Rolling Stones’ Brian Jones went train-spotting between gigs, filmmaker reveals
As a founding member of the Rolling Stones, Brian Jones was the public face of fast living and 60s counterculture. However, a chance encounter with a schoolboy has revealed that the legendary rocker had a more mundane side and was a committed train spotter.
Jones, who drowned in July 1969 at the age of 27 after succumbing to drink and drug addiction, had the surprising hobby of watching trains race by the platform, according to Nick Broomfield, whose new documentary looks at the life of the tragic rock star.
The new film, The Stones and Brian Jones, remembers the founder of the world’s longest-running rock and roll band and his legacy as the “heart and soul” of the group before his death.
In an interview about the documentary with the Spectator, Mr Broomfield, whose previous films include Kurt and Courtney and Whitney: Can I Be Me, told how as a 14-year-old schoolboy he once met Jones on a train.
Mr Broomfield said that while attending Sidcot school near Winscombe in Somerset, he met Jones, the band’s original leader, on a train and fell into conversation with him and discovered the guitarist and singer was a trainspotter.
“There were all these first-class carriages and he was sitting there by himself and I sort of banged on the window. He was very welcoming and said, ‘Come in’. I said, ‘Can I have your autograph?’ and he said, ‘Yeah’, then he said, ‘Sit down’.
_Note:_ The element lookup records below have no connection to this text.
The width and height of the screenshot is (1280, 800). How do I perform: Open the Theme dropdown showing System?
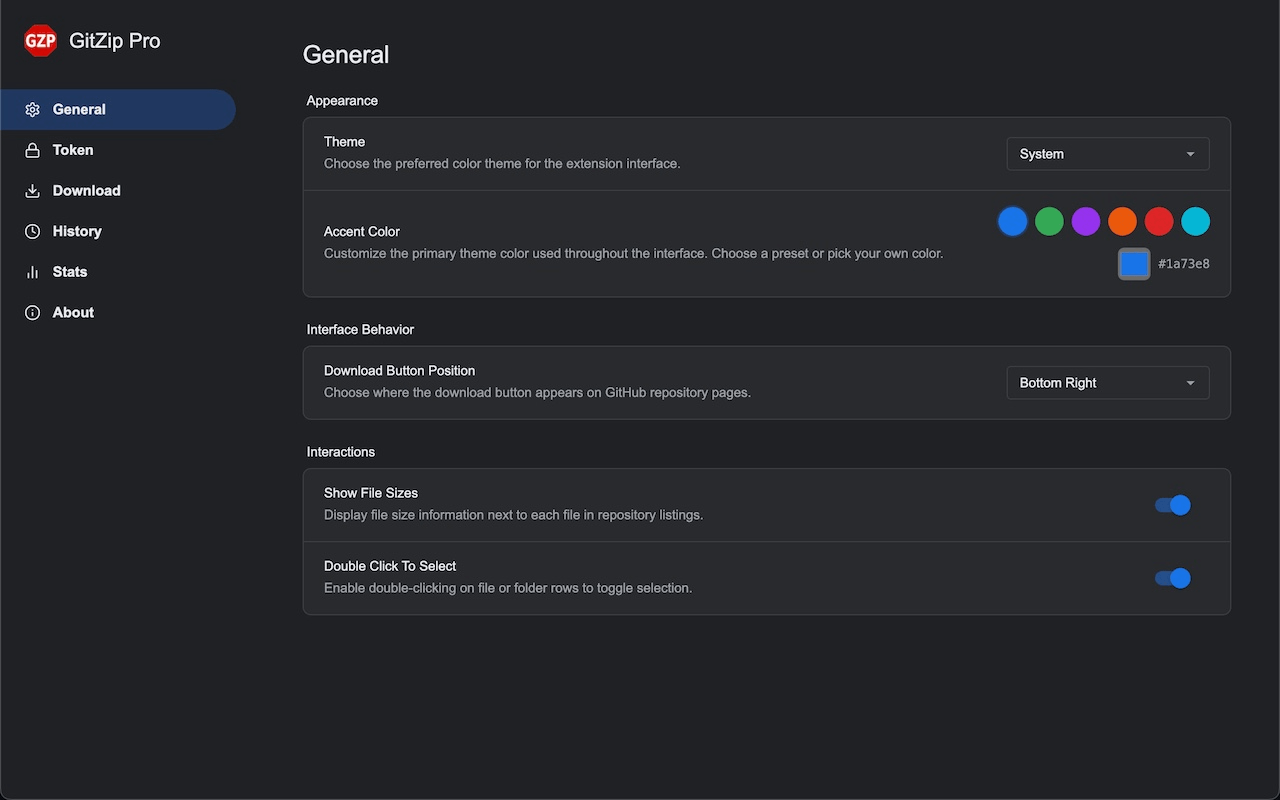[1108, 154]
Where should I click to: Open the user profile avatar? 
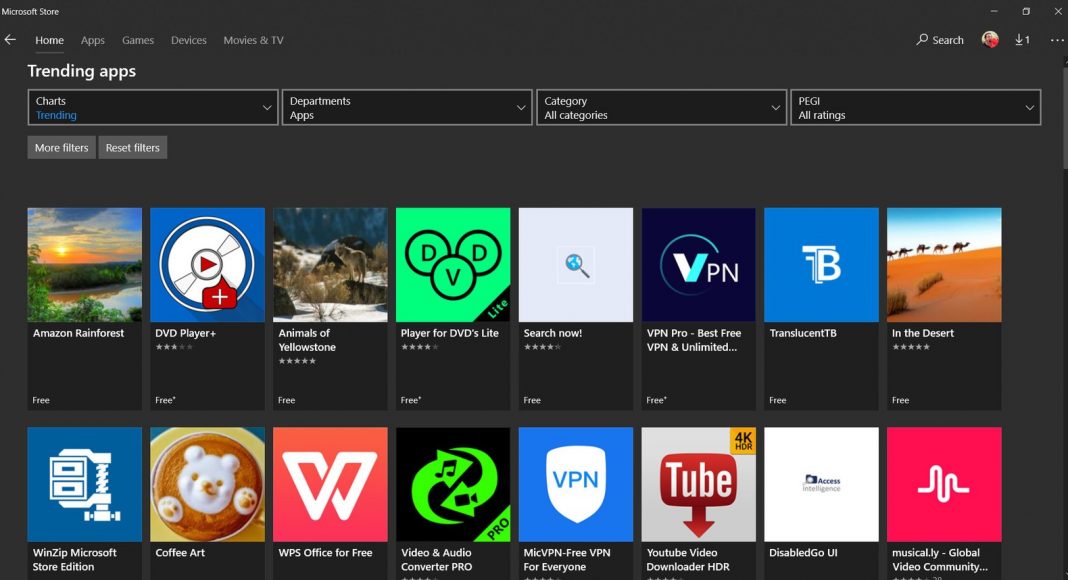pyautogui.click(x=990, y=40)
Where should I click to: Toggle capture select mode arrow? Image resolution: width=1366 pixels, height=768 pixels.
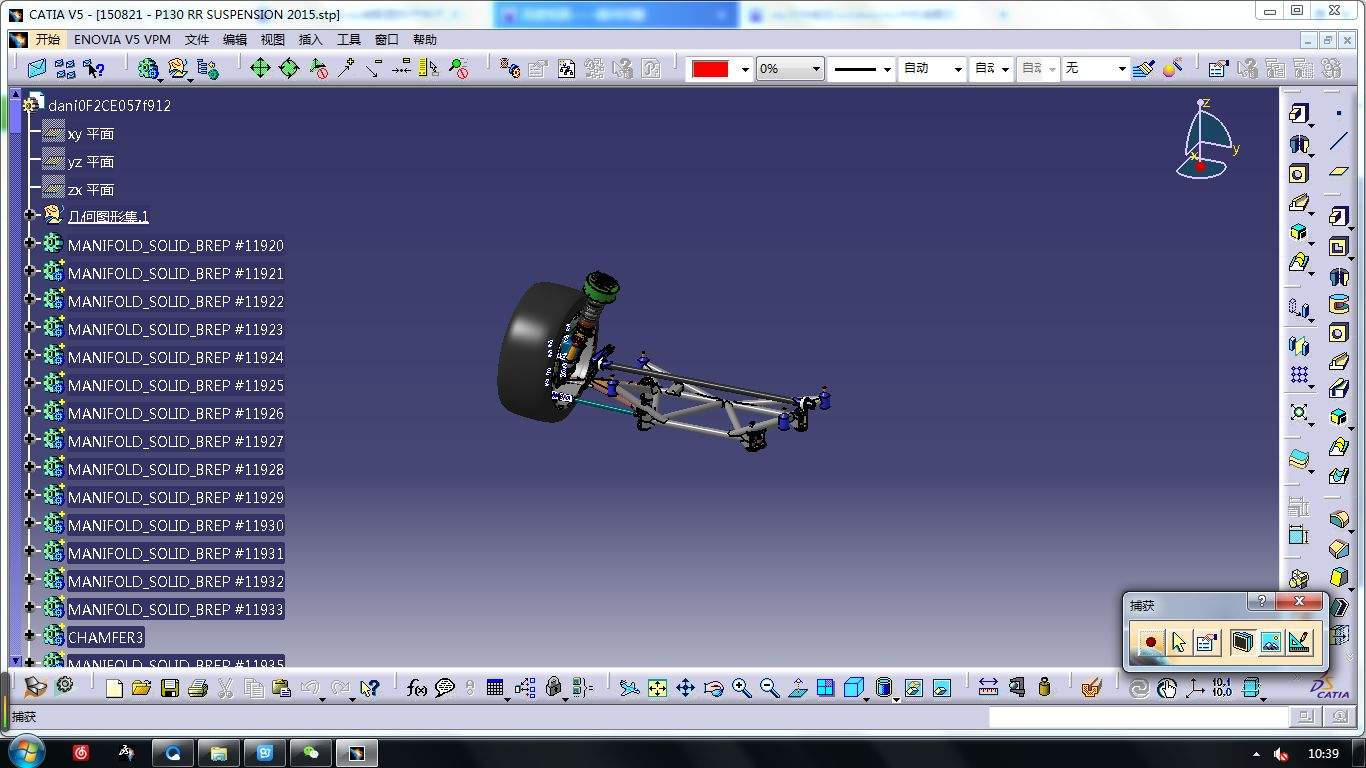point(1179,643)
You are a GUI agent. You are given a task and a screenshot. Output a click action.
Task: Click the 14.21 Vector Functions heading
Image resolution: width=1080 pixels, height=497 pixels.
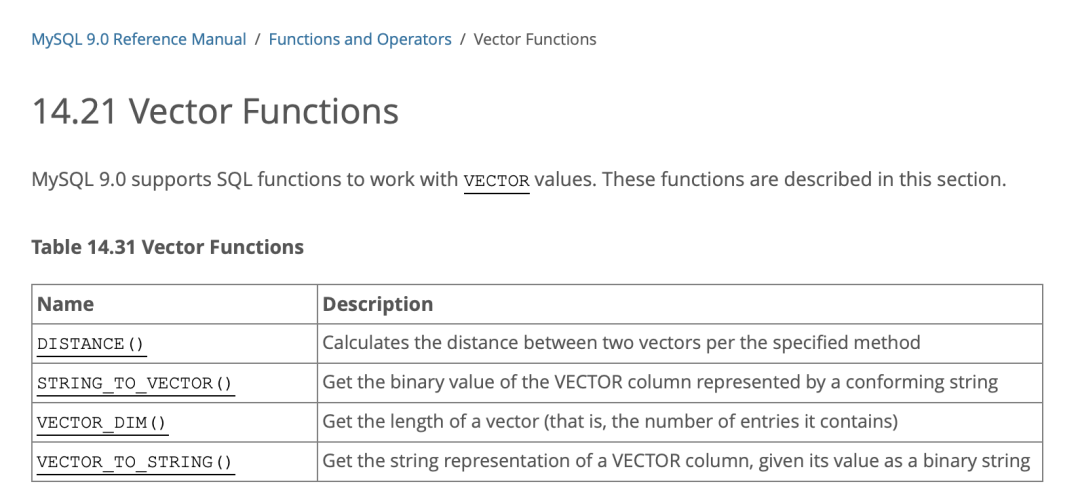(x=216, y=111)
“It was like he just wanted to have a chat. This was the time when the Stones were urinating on garage walls and all the rest of it, but they were like a great symbol of good behaviour for us lot.
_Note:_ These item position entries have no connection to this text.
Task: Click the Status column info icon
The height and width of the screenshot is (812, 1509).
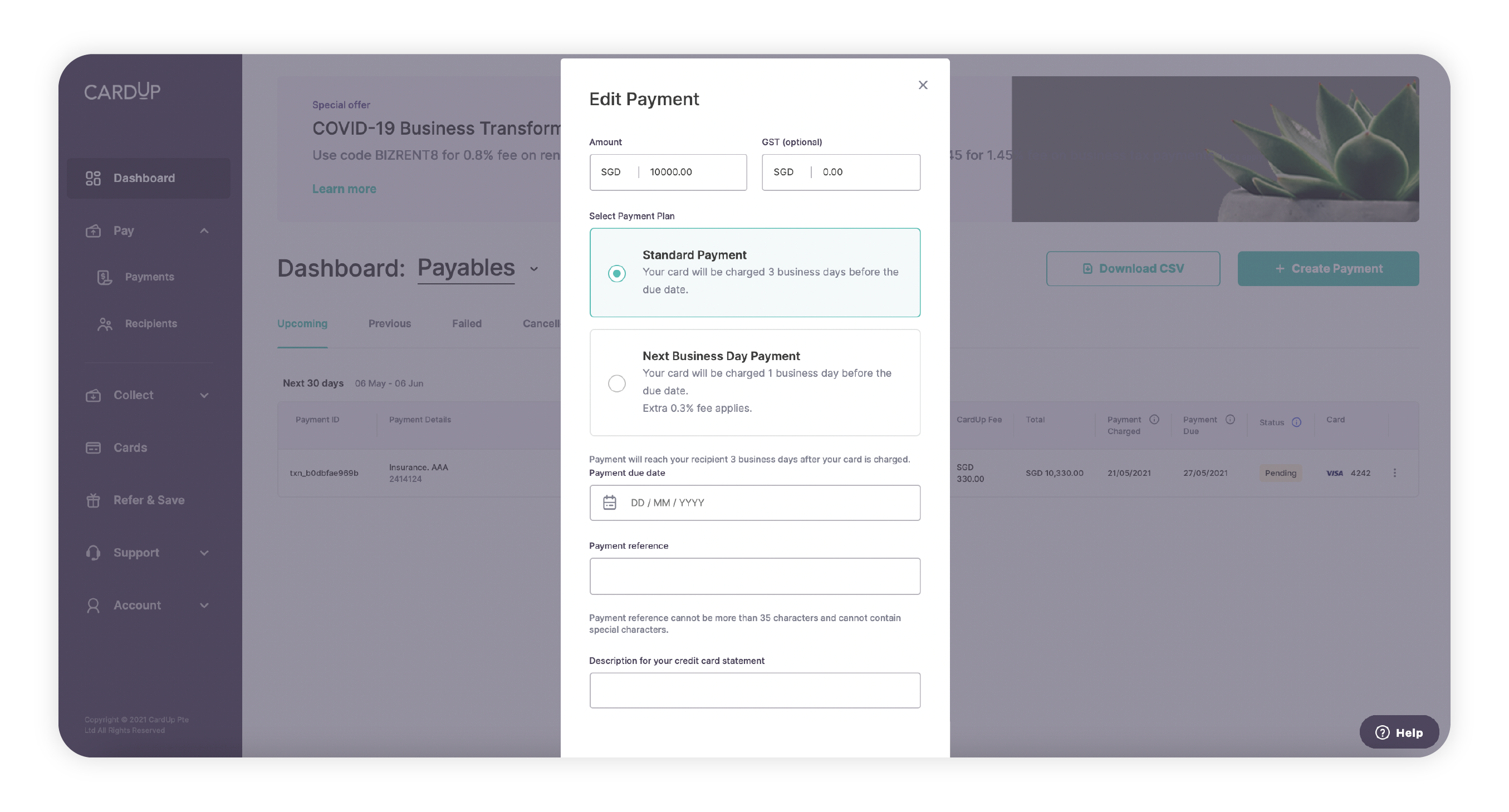Action: (x=1296, y=422)
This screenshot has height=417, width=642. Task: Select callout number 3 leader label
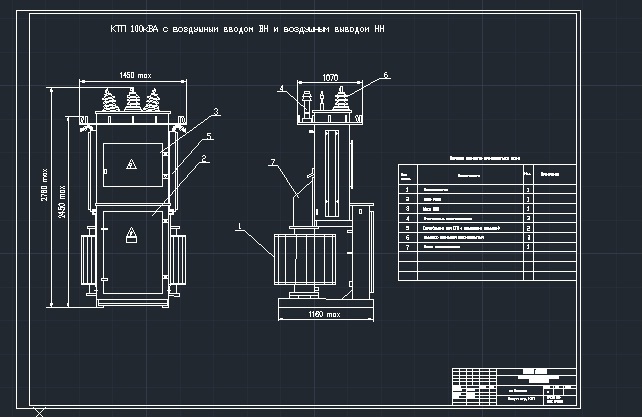point(216,111)
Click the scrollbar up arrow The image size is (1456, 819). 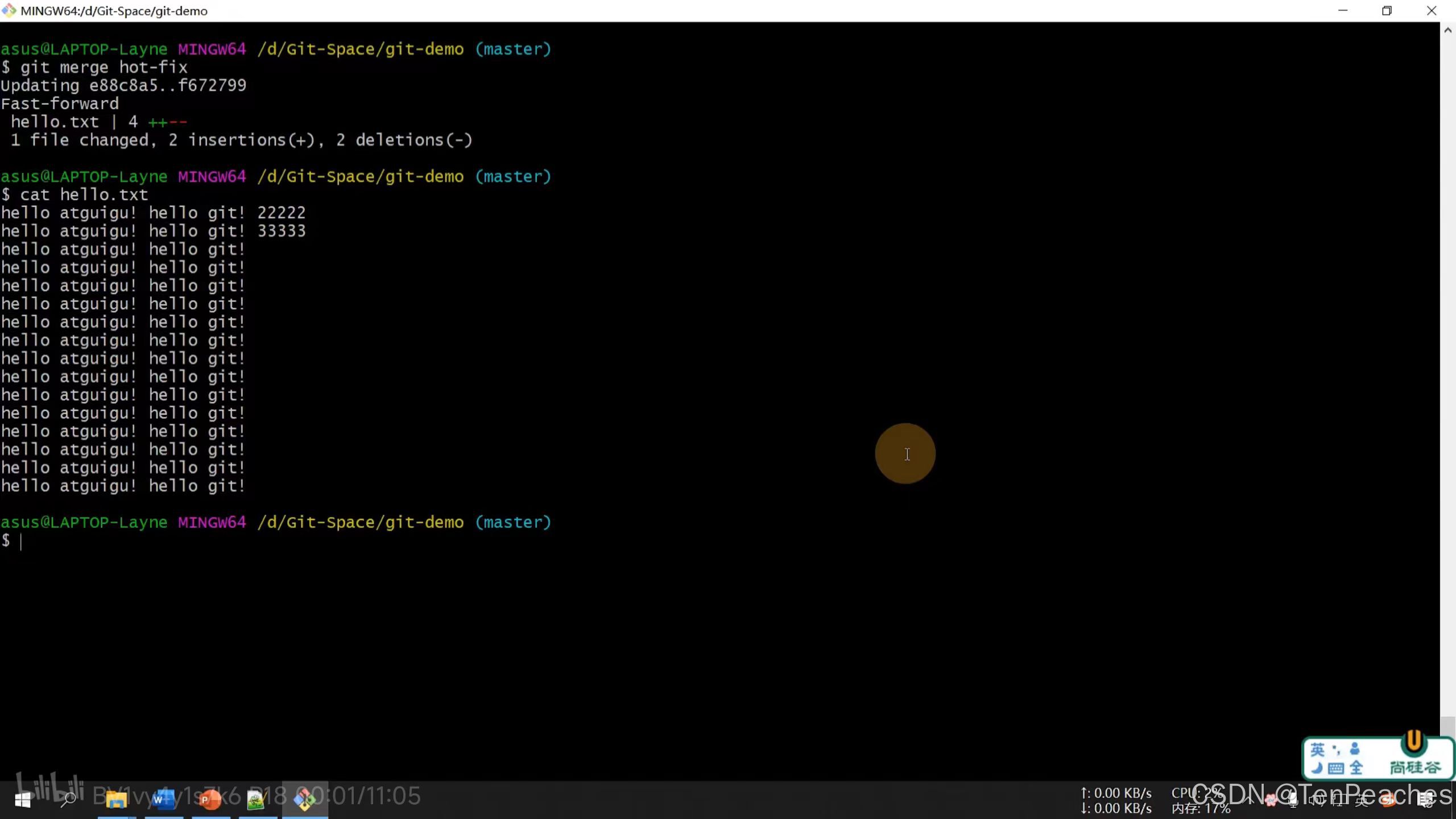click(x=1447, y=31)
“Then the big surprise was that he was really into trains and trainspotting, which was not something that I’d expected. He and Stu [Rolling Stones road manager Ian Stewart] would go and buy bits for their train sets when they were on tour, or go trainspotting together.”
While Jones’s hobby may have been little known at the time, he is among a number of high-profile rockers and musicians to take an interest in rolling stock. Rod Stewart has a passion for model railways and spent 23 years on an intricate model of a US city.
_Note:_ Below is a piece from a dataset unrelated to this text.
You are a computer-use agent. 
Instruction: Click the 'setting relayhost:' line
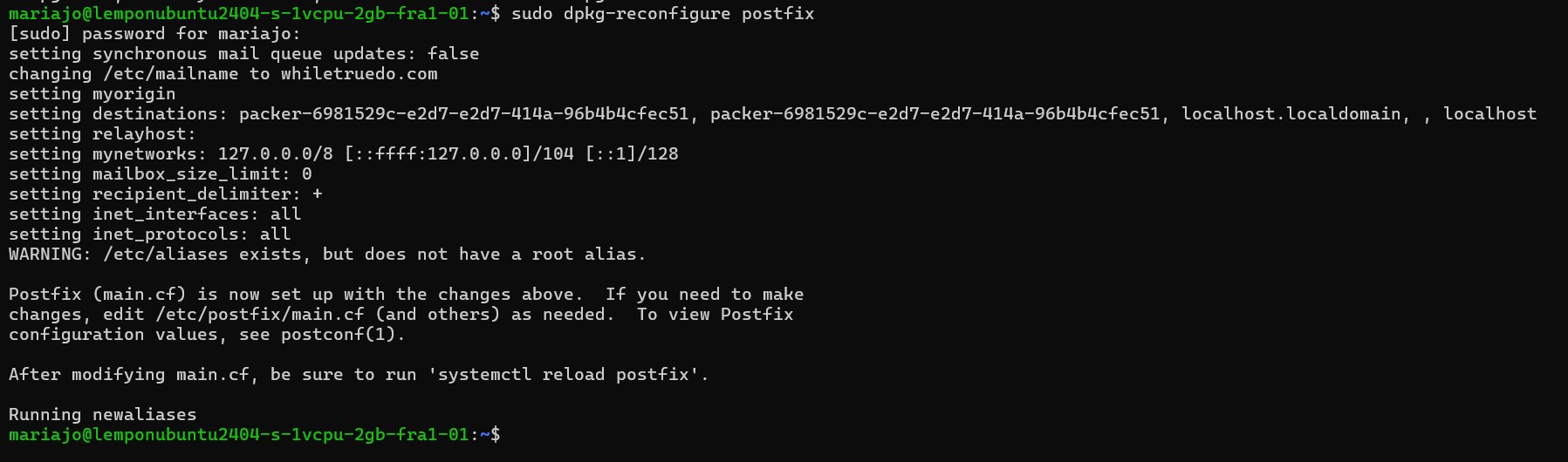tap(102, 133)
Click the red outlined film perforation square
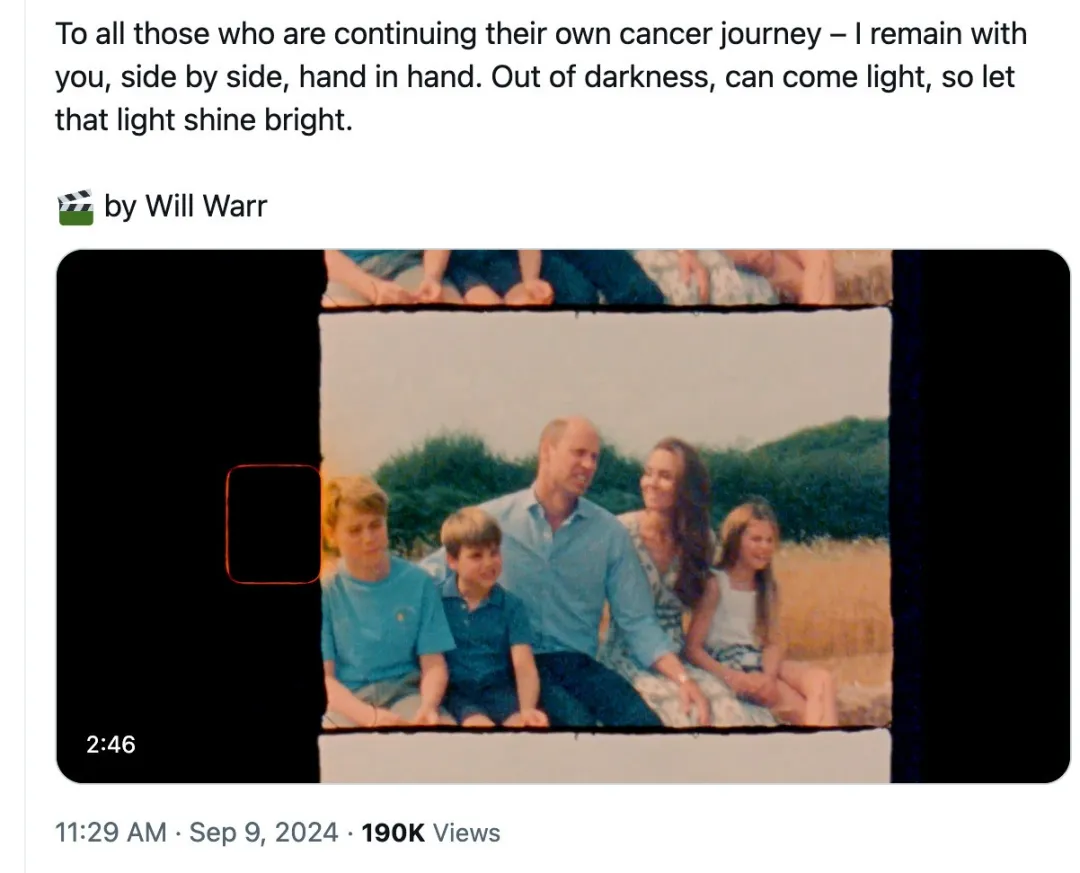 pyautogui.click(x=273, y=524)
Pete Waterman, the music producer and songwriter who worked with Kylie and Rick Astley, as well as being a judge on Pop Idol, is also a huge fan of model railways.
While Brian Jones was sorely missed by the rest of the band following his death, he is often overlooked in documentaries and the legacy of the band who celebrated their 60th anniversary with a European tour last year.
Mr Broomfield said that Jones was initially the Rolling Stone who received the most fan mail but had been relegated in the history of the band.
“He barely got a mention in that series of Stones films that was done for their 60th anniversary last year,” he said.
Jones experimented with the open guitar tunings he learned from the American bluesmen, and passed on the knowledge to Keith Richards and can be heard in the 1964 Number One hit Little Red Rooster.
He is also credited with using the recorder to transform the 1967 classic into another chart-topping hit.
In the new film for BBC2, Bill Wyman, The Stones’ former bass player, tells how “he would just pick up anything that was handy and create something out of it that wasn’t there originally”.
Broomfield, who spent two-and-a-half years unearthing all this material, said he had no interest in approaching streaming companies Netflix or Amazon to fund the film.
“Netflix are incredibly conservative and their first question would be, ‘Has the band signed off on this?’ If you said, ‘Well, no actually, because I’m going to make something that’s unauthorised’, they would tell you to take a running jump.”
On the BBC’s approach to the documentary, he added: “They rather like it when it’s not authorised and it’s going to be a much more honest, unblinkered look at something.”